Non è solo colpa dell’online (anche se pesa)

L’e-commerce è una parte del puzzle, ma non l’unica. Il cuore del problema è che i consumi si sono fatti timidi. L’incertezza economica e la percezione di fragilità del lavoro spingono a rimandare gli acquisti importanti. In più, la inflazione ha rosicchiato il potere d’acquisto in modo silenzioso: non serve un crollo improvviso, basta una spesa più cara ogni settimana per cambiare le priorità.

Un indicatore lo racconta bene: la fiducia delle famiglie è peggiorata fino a -27,9, anche in presenza di un valore generale intorno a 97,4. Tradotto in vita quotidiana: si entra in negozio, si prova, si valuta, poi si aspetta.

Crescita anemica, margini sottili

Anche quando si parla di ripresa, i numeri restano modesti. Per il 2026 è attesa un’espansione di circa +1,3% nel retail, troppo poco per compensare anni di contrazione e costi aumentati (energia, logistica, personale, affitti).

Qui sta un punto che spesso non si dice ad alta voce: un negozio non chiude solo perché vende meno, chiude perché i margini non reggono più l’insieme dei costi fissi.

Il punto dolente: la fascia media si sta schiacciando

In settori come moda e calzature si registrano cali fino a -0,8%. Ma il vero nodo è la posizione scomoda della fascia media, stretta tra fast fashion e lusso. Chi prima comprava “buona qualità a prezzo giusto” oggi spesso sceglie uno dei due estremi: risparmio drastico o acquisto raro ma aspirazionale.

A complicare la partita ci sono filiere complesse e rischi di rincari legati a tariffe e dazi, con ipotesi che arrivano fino a +36% su alcune importazioni. Per chi lavora con collezioni stagionali, significa giocare una partita con le regole che cambiano mentre la stai disputando.

Furti e costi invisibili: la tassa che nessuno vede

C’è poi un dato che sorprende sempre: le perdite per furti nel retail arrivano a circa 4,12 miliardi di euro annui, cioè 107 euro pro capite. E non si tratta solo di “qualche ladruncolo”: si stima un 53% attribuibile ai clienti e un 21% ai dipendenti.

Risultato? Più controlli, più assicurazioni, più costi, e spesso prezzi meno competitivi. È un circolo vizioso.

E le grandi catene? Non sono immuni

La crisi non colpisce solo il negozio di quartiere. Anche realtà più grandi stanno riorganizzando reti e punti vendita, con chiusure e vertenze che riguardano marchi di abbigliamento, arredamento e grande distribuzione (tra cui Conbipel, Coin, Conforama, Original Marines, Woolrich), e con piani di revisione per varie insegne della spesa quotidiana.

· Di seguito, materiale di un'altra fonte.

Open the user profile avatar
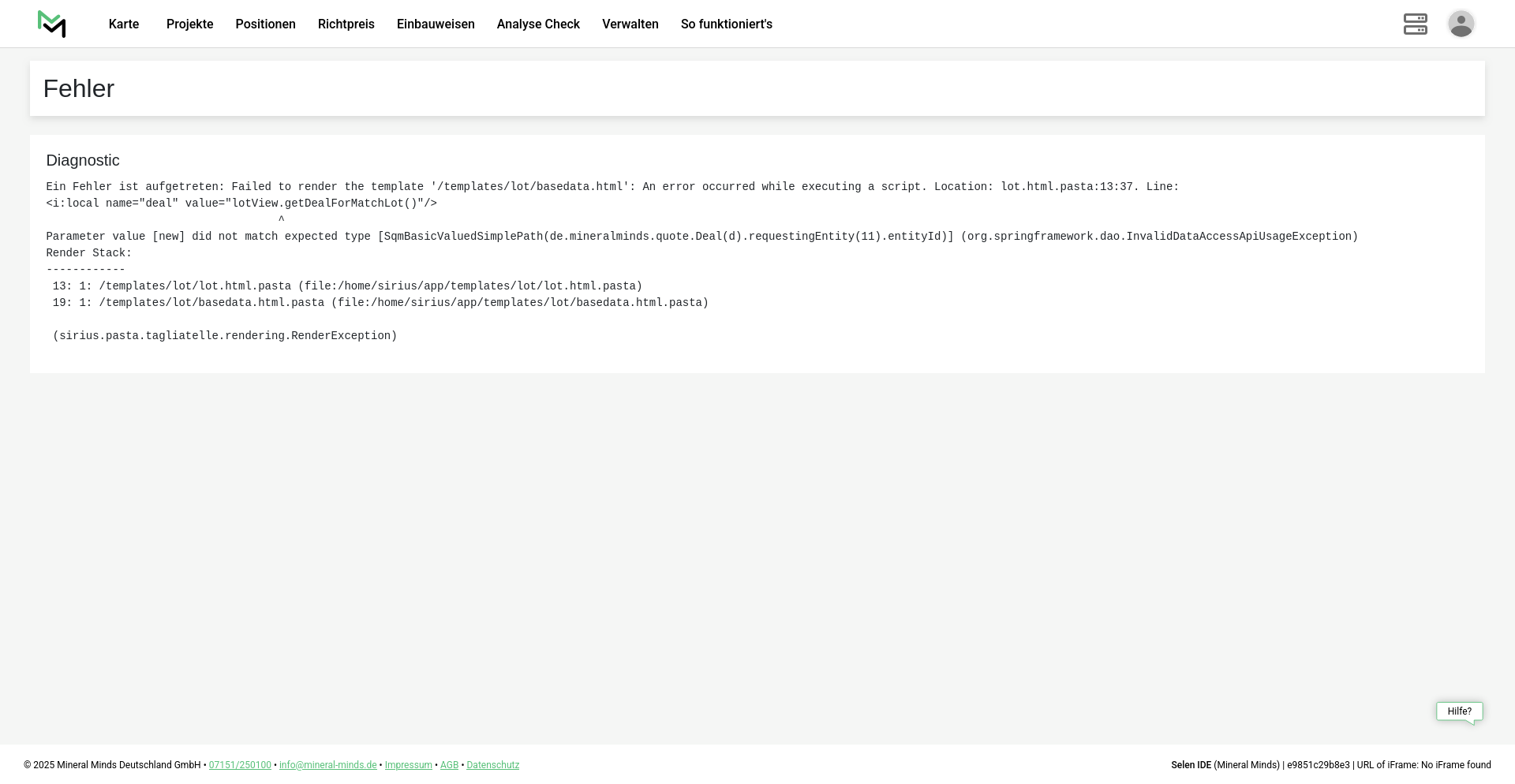 click(1461, 24)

Qui la dinamica è chiara: meno traffico in store, più concorrenza dei discount, e clienti che confrontano prezzi in tempo reale. Il negozio fisico, per essere sostenibile, deve diventare “necessario” in un modo nuovo.

Come si può sopravvivere: dal negozio vetrina allo spazio relazionale

Le strategie che stanno funzionando, quando funzionano, hanno alcuni elementi ricorrenti:

  • Omnicanalità (negozio e digitale che si parlano davvero)
  • Esperienza (servizio, consulenza, eventi, personalizzazione)
  • Outlet e rotazione rapida per gestire stock senza bruciare margini
  • Focus su mercati esteri o nicchie, quando il mercato interno rallenta
  • Efficienza operativa e attenzione a sostenibilità (meno sprechi, più controllo)

Cosa aspettarsi fino al 2030

La risposta alla domanda che tutti si fanno è questa: molti negozi chiudono perché il retail sta cambiando pelle, e chi non trova una nuova funzione economica e sociale non regge. Non è una punizione, è una selezione, spesso dolorosa, guidata da consumi più cauti, costi più alti, concorrenza più aggressiva e rischi operativi (furti, filiera, tariffe).

La parte “che nessuno dice” è che non basterà aspettare tempi migliori. La ripartenza, per chi ci riuscirà, passerà da un negozio fisico meno “magazzino” e più luogo, dove il valore non è solo il prodotto, ma il motivo per cui vale la pena entrare.